*** Opening of RECORDS TO PROCESS ***

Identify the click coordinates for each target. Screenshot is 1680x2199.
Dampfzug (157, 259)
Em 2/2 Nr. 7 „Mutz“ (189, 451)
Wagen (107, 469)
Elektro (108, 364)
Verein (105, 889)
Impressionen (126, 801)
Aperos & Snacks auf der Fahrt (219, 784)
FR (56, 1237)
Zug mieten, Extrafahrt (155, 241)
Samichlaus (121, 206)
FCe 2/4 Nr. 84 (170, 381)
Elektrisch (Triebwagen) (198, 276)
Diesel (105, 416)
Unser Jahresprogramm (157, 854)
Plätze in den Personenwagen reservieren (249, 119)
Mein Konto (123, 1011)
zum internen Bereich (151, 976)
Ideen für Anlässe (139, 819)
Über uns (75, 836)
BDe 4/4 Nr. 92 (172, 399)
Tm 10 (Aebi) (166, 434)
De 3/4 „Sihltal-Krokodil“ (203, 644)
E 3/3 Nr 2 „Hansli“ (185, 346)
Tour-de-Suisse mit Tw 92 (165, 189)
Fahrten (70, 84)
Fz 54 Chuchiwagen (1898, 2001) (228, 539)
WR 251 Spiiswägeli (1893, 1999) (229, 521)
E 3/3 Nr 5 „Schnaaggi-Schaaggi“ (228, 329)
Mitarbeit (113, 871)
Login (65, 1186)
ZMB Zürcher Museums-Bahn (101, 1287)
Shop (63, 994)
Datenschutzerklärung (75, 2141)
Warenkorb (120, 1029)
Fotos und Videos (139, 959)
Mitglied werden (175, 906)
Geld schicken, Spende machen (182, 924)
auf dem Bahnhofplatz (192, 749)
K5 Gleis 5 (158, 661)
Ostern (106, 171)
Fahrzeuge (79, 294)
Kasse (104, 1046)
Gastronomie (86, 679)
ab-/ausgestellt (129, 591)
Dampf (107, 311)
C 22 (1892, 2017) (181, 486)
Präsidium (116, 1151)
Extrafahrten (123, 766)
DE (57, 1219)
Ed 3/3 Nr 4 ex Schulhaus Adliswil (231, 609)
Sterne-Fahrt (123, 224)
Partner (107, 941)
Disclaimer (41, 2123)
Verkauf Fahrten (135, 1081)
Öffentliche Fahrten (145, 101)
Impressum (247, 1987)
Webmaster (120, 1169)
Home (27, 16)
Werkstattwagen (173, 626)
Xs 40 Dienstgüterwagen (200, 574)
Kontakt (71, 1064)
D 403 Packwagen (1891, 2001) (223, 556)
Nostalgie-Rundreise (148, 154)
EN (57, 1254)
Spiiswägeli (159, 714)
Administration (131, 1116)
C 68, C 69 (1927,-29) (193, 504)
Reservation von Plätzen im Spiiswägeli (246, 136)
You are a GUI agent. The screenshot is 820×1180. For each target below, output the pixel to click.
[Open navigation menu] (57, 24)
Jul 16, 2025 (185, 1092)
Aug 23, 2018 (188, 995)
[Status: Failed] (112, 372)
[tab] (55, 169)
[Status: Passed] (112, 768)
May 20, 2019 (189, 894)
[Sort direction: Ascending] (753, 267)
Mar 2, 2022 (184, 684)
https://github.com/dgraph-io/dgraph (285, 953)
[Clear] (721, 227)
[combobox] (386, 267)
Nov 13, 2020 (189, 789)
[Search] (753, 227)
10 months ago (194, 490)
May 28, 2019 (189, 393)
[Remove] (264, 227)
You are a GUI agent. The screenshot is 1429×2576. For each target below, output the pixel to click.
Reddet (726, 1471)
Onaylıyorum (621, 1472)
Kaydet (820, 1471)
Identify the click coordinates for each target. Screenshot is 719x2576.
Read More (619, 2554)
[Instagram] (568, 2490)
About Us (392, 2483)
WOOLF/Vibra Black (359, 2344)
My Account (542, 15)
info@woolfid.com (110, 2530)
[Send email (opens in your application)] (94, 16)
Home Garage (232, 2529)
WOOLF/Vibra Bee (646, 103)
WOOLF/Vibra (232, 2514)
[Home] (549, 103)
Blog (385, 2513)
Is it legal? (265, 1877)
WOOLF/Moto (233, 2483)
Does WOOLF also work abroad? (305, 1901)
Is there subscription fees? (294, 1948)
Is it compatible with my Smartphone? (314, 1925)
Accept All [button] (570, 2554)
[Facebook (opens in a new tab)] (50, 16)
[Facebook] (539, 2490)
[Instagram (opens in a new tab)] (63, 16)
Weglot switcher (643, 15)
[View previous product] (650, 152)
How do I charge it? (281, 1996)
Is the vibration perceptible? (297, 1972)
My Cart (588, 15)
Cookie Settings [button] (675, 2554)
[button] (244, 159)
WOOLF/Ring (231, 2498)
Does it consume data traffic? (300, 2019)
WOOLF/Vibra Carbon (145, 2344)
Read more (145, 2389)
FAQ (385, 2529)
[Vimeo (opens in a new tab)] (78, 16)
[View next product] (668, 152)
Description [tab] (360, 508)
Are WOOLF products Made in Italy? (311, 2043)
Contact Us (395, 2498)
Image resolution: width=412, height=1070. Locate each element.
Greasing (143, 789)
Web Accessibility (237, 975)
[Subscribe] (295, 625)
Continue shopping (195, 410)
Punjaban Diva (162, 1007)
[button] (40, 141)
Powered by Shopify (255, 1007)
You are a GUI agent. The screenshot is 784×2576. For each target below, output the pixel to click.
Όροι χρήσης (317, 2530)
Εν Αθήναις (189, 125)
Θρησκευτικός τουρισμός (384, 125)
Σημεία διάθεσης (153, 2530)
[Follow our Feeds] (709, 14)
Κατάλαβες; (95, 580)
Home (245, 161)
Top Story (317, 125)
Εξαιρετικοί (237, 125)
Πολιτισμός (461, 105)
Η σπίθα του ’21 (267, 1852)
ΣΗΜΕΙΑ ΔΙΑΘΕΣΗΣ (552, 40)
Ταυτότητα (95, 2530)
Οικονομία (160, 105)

*** Close of RECORDS TO PROCESS ***

WHAT IS BEING ASKED:
Having looked over the entries above, reproduce all of them exactly.

COMPLETED EXERCISE:
Identify the click coordinates for each target. Screenshot is 1680x2199.
Dampfzug (157, 259)
Em 2/2 Nr. 7 „Mutz“ (189, 451)
Wagen (107, 469)
Elektro (108, 364)
Verein (105, 889)
Impressionen (126, 801)
Aperos & Snacks auf der Fahrt (219, 784)
FR (56, 1237)
Zug mieten, Extrafahrt (155, 241)
Samichlaus (121, 206)
FCe 2/4 Nr. 84 (170, 381)
Elektrisch (Triebwagen) (198, 276)
Diesel (105, 416)
Unser Jahresprogramm (157, 854)
Plätze in den Personenwagen reservieren (249, 119)
Mein Konto (123, 1011)
zum internen Bereich (151, 976)
Ideen für Anlässe (139, 819)
Über uns (75, 836)
BDe 4/4 Nr. 92 (172, 399)
Tm 10 (Aebi) (166, 434)
De 3/4 „Sihltal-Krokodil“ (203, 644)
E 3/3 Nr 2 „Hansli“ (185, 346)
Tour-de-Suisse mit Tw 92 (165, 189)
Fahrten (70, 84)
Fz 54 Chuchiwagen (1898, 2001) (228, 539)
WR 251 Spiiswägeli (1893, 1999) (229, 521)
E 3/3 Nr 5 „Schnaaggi-Schaaggi“ (228, 329)
Mitarbeit (113, 871)
Login (65, 1186)
ZMB Zürcher Museums-Bahn (101, 1287)
Shop (63, 994)
Datenschutzerklärung (75, 2141)
Warenkorb (120, 1029)
Fotos und Videos (139, 959)
Mitglied werden (175, 906)
Geld schicken, Spende machen (182, 924)
auf dem Bahnhofplatz (192, 749)
K5 Gleis 5 (158, 661)
Ostern (106, 171)
Fahrzeuge (79, 294)
Kasse (104, 1046)
Gastronomie (86, 679)
ab-/ausgestellt (129, 591)
Dampf (107, 311)
C 22 (1892, 2017) (181, 486)
Präsidium (116, 1151)
Extrafahrten (123, 766)
DE (57, 1219)
Ed 3/3 Nr 4 ex Schulhaus Adliswil (231, 609)
Sterne-Fahrt (123, 224)
Partner (107, 941)
Disclaimer (41, 2123)
Verkauf Fahrten (135, 1081)
Öffentliche Fahrten (145, 101)
Impressum (247, 1987)
Webmaster (120, 1169)
Home (27, 16)
Werkstattwagen (173, 626)
Xs 40 Dienstgüterwagen (200, 574)
Kontakt (71, 1064)
D 403 Packwagen (1891, 2001) (223, 556)
Nostalgie-Rundreise (148, 154)
EN (57, 1254)
Spiiswägeli (159, 714)
Administration (131, 1116)
C 68, C 69 (1927,-29) (193, 504)
Reservation von Plätzen im Spiiswägeli (246, 136)
You are a GUI agent. The screenshot is 820×1180. For each target below, output the pixel to click.
[Open navigation menu] (57, 24)
Jul 16, 2025 (185, 1092)
Aug 23, 2018 (188, 995)
[Status: Failed] (112, 372)
[tab] (55, 169)
[Status: Passed] (112, 768)
May 20, 2019 (189, 894)
[Sort direction: Ascending] (753, 267)
Mar 2, 2022 (184, 684)
https://github.com/dgraph-io/dgraph (285, 953)
[Clear] (721, 227)
[combobox] (386, 267)
Nov 13, 2020 (189, 789)
[Search] (753, 227)
10 months ago (194, 490)
May 28, 2019 (189, 393)
[Remove] (264, 227)
You are a GUI agent. The screenshot is 1429×2576. For each target below, output the pixel to click.
Reddet (726, 1471)
Onaylıyorum (621, 1472)
Kaydet (820, 1471)
Identify the click coordinates for each target. Screenshot is 719x2576.
Read More (619, 2554)
[Instagram] (568, 2490)
About Us (392, 2483)
WOOLF/Vibra Black (359, 2344)
My Account (542, 15)
info@woolfid.com (110, 2530)
[Send email (opens in your application)] (94, 16)
Home Garage (232, 2529)
WOOLF/Vibra Bee (646, 103)
WOOLF/Vibra (232, 2514)
[Home] (549, 103)
Blog (385, 2513)
Is it legal? (265, 1877)
WOOLF/Moto (233, 2483)
Does WOOLF also work abroad? (305, 1901)
Is there subscription fees? (294, 1948)
Is it compatible with my Smartphone? (314, 1925)
Accept All [button] (570, 2554)
[Facebook (opens in a new tab)] (50, 16)
[Facebook] (539, 2490)
[Instagram (opens in a new tab)] (63, 16)
Weglot switcher (643, 15)
[View previous product] (650, 152)
How do I charge it? (281, 1996)
Is the vibration perceptible? (297, 1972)
My Cart (588, 15)
Cookie Settings [button] (675, 2554)
[button] (244, 159)
WOOLF/Ring (231, 2498)
Does it consume data traffic? (300, 2019)
WOOLF/Vibra Carbon (145, 2344)
Read more (145, 2389)
FAQ (385, 2529)
[Vimeo (opens in a new tab)] (78, 16)
[View next product] (668, 152)
Description [tab] (360, 508)
Are WOOLF products Made in Italy? (311, 2043)
Contact Us (395, 2498)
Image resolution: width=412, height=1070. Locate each element.
Greasing (143, 789)
Web Accessibility (237, 975)
[Subscribe] (295, 625)
Continue shopping (195, 410)
Punjaban Diva (162, 1007)
[button] (40, 141)
Powered by Shopify (255, 1007)
You are a GUI agent. The screenshot is 784×2576. For each target below, output the pixel to click.
Όροι χρήσης (317, 2530)
Εν Αθήναις (189, 125)
Θρησκευτικός τουρισμός (384, 125)
Σημεία διάθεσης (153, 2530)
[Follow our Feeds] (709, 14)
Κατάλαβες; (95, 580)
Home (245, 161)
Top Story (317, 125)
Εξαιρετικοί (237, 125)
Πολιτισμός (461, 105)
Η σπίθα του ’21 (267, 1852)
ΣΗΜΕΙΑ ΔΙΑΘΕΣΗΣ (552, 40)
Ταυτότητα (95, 2530)
Οικονομία (160, 105)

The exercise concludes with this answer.